41 components capture 95% of the variance. The remaining 23 components are mostly pixel noise. KNN on the 41-component representation outperforms KNN on all 64 raw features — removing noise improves distance calculations.

What's in This Section

Test Your Understanding

1. The volume argument says: to capture 10% of data in 100D, the neighborhood must have $r=0.10^{1/100}=0.977$. But this assumes uniform data distribution. If all your data lives on a 2D manifold embedded in 100D space (e.g., the MNIST digits), does the curse of dimensionality apply in the same way? What does "intrinsic dimensionality" mean in this context?

2. The distance ratio $d_{\text{max}}/d_{\text{min}}$ → 1 as $d\to \infty$. This assumes random uniform points. For structured data (e.g., MNIST digits grouped by class), would the ratio stay high in high dimensions? What property of the data preserves meaningful distance contrast?

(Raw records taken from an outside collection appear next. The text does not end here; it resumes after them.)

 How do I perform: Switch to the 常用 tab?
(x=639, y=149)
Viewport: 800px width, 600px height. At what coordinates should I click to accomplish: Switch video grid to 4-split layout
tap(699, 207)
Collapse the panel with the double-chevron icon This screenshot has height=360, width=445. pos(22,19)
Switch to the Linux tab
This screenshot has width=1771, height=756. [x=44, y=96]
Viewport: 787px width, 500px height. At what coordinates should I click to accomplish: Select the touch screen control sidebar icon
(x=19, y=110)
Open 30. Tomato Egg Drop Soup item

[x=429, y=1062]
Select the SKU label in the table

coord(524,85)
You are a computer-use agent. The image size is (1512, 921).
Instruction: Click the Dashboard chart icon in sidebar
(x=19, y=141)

3. Adding 500 noise features reduced KNN accuracy from 96.8% to 34.1%. If instead you added 500 copies of the most informative feature (pixel[0]), would accuracy also degrade? Why might correlated high-dimensional data be worse or better than random noise for distance-based methods?

4. PCA to 41 components retains 95% of variance. The 23 dropped components contain 5% of variance. If those 23 components are pure noise, dropping them should improve KNN. If they contain 5% real signal, dropping them loses information. How would you determine which case applies for the digits dataset, without running KNN twice?

5. The required sample size table shows 10D needs $10^{10}$ samples. Real datasets with 10 features work fine with 1000 samples. What assumption in the $k^d$ formula breaks down in practice — and why does machine learning work at all in high dimensions if the curse is this severe?